I was summoned next morning to the scene of destruction and the terror
stricken family. Never before had Miss Crandall seemed to quail, and her
pupils had become afraid to remain another night under her roof. The front
rooms of the house were hardly tenable; and it seemed foolish to repair them
only to be destroyed again. After due consideration, therefore, it was
determined that the school should be abandoned….My bosom slowed with
indignation. I felt ashamed of Canterbury, ashamed of Connecticut, ashamed
of my country, ashamed of my color. Thus ended the generous, disinterested,
philanthropic, Christian enterprise of Prudence Crandall.”

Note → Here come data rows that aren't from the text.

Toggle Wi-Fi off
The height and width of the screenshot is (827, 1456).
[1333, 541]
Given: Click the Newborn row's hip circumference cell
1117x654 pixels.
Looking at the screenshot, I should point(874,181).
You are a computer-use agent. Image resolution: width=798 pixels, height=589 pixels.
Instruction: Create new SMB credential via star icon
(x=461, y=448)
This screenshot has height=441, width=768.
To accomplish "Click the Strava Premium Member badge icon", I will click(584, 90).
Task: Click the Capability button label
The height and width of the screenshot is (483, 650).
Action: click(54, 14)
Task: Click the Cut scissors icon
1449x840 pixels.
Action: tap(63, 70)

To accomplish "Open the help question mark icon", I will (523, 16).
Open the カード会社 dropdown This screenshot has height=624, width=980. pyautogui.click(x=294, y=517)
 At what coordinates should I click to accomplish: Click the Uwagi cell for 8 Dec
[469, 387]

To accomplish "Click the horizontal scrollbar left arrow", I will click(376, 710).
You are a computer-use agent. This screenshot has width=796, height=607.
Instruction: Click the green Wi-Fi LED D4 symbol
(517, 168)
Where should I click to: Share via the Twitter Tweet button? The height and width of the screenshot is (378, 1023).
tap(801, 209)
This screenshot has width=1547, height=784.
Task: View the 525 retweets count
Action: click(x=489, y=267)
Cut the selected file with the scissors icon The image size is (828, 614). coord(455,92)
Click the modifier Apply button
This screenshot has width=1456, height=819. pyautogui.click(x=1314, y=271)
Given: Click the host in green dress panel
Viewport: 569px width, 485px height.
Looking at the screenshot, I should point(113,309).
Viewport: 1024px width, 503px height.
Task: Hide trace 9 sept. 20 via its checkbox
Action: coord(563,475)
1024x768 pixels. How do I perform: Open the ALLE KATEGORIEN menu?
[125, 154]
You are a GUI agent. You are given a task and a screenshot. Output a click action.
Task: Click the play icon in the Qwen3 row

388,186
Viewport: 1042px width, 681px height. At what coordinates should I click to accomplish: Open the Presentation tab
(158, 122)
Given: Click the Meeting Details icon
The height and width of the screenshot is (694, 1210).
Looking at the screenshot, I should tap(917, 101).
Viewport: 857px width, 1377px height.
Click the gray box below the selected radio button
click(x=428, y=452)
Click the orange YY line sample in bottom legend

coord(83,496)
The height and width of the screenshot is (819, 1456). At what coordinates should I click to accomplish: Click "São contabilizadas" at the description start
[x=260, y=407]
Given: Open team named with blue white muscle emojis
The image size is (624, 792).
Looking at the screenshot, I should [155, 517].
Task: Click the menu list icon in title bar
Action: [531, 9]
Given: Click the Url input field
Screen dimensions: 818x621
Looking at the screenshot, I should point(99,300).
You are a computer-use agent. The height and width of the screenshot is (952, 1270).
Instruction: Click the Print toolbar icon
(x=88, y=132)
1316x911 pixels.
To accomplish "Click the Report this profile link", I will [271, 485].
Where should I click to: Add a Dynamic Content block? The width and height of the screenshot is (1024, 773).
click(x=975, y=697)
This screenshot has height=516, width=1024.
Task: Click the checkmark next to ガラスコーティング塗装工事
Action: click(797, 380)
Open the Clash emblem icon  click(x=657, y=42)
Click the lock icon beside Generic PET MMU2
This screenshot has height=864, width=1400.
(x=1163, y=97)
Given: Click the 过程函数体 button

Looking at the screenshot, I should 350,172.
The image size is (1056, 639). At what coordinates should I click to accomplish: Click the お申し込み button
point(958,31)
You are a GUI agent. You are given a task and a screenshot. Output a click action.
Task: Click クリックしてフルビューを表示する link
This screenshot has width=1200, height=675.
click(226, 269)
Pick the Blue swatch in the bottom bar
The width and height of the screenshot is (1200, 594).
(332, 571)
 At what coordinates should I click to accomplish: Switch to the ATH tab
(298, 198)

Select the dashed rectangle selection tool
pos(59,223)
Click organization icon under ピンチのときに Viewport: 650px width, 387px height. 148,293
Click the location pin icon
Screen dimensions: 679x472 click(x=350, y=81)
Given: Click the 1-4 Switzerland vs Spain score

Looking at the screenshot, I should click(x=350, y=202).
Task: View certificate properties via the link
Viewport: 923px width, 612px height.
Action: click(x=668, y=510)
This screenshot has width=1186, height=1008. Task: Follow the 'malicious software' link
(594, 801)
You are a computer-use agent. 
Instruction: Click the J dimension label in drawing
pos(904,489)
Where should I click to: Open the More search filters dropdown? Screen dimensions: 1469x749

Source: Samuel J. May, “Miss Prudence Crandall and the Canterbury School” Some
Recollections of Our Antislavery Conflict (Boston: Fields, Osgood, & Co., 1869) pp. 39-72.
Questions to answer
Who is the author of the document?
What role did this person play in the Prudence Crandall affair?
What is the point of view of the author towards Prudence Crandall’s
efforts to educate black girls?
What evidence does the author use to support his argument?